### Given records
(begin)

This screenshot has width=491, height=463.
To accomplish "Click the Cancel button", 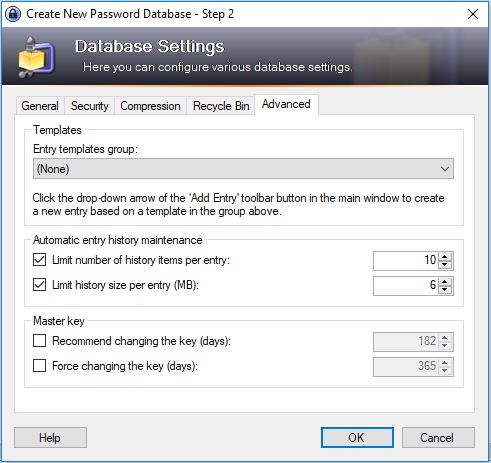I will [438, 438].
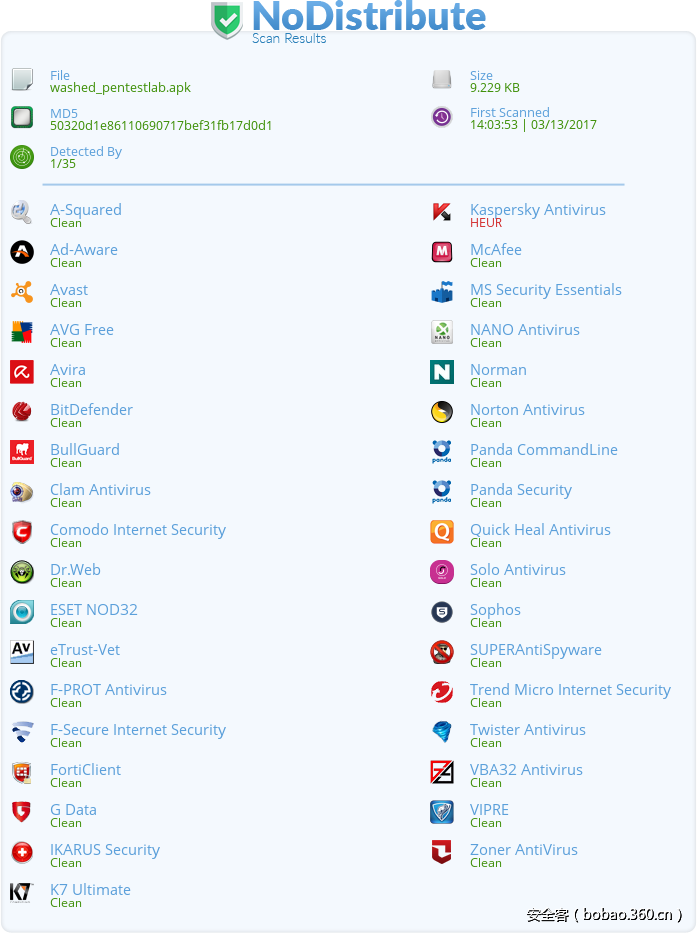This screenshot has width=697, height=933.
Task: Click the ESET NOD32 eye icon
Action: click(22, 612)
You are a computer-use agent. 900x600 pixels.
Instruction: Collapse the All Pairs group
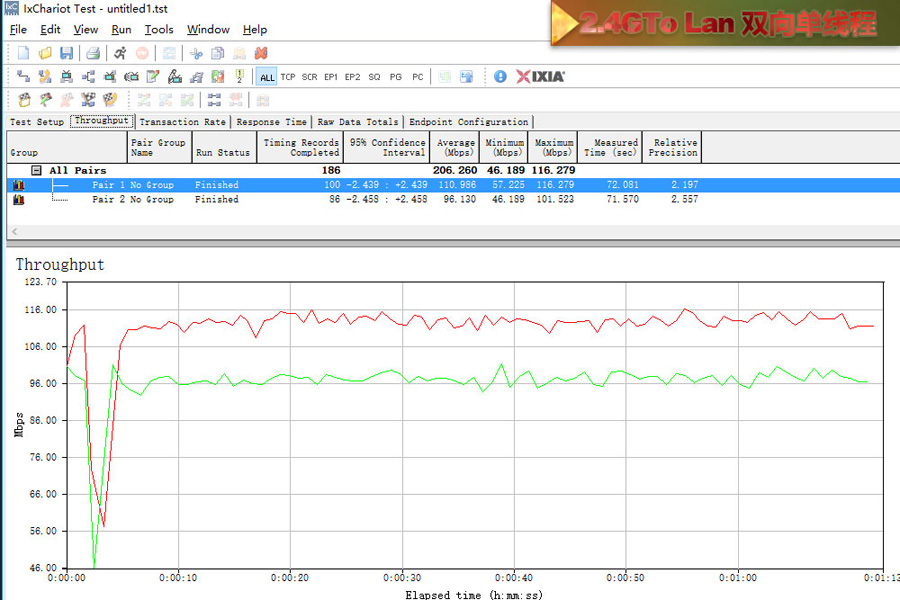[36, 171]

(end)
(begin)

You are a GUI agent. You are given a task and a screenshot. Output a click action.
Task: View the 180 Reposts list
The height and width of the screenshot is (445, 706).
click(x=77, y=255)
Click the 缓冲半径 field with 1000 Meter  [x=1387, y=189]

(end)
(begin)

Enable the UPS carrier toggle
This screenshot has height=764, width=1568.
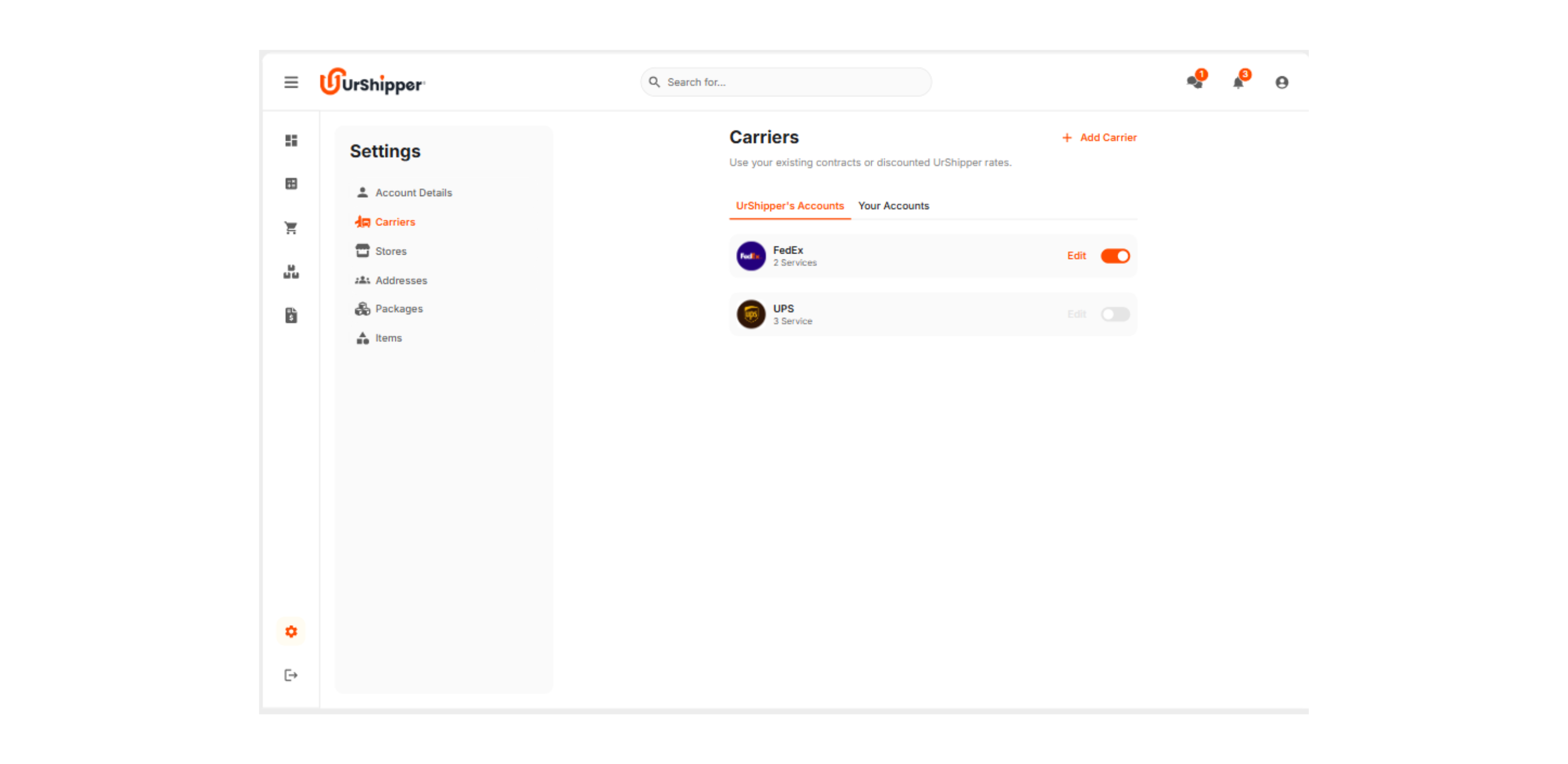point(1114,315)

(end)

### Problem to work on
Could you write out everything from "Enable the UPS carrier toggle" down to "point(1114,315)" again, swapping "toggle" for "switch" and changing nothing else? Leave out the pictures.

### Problem solution
Enable the UPS carrier switch
This screenshot has height=764, width=1568.
point(1114,315)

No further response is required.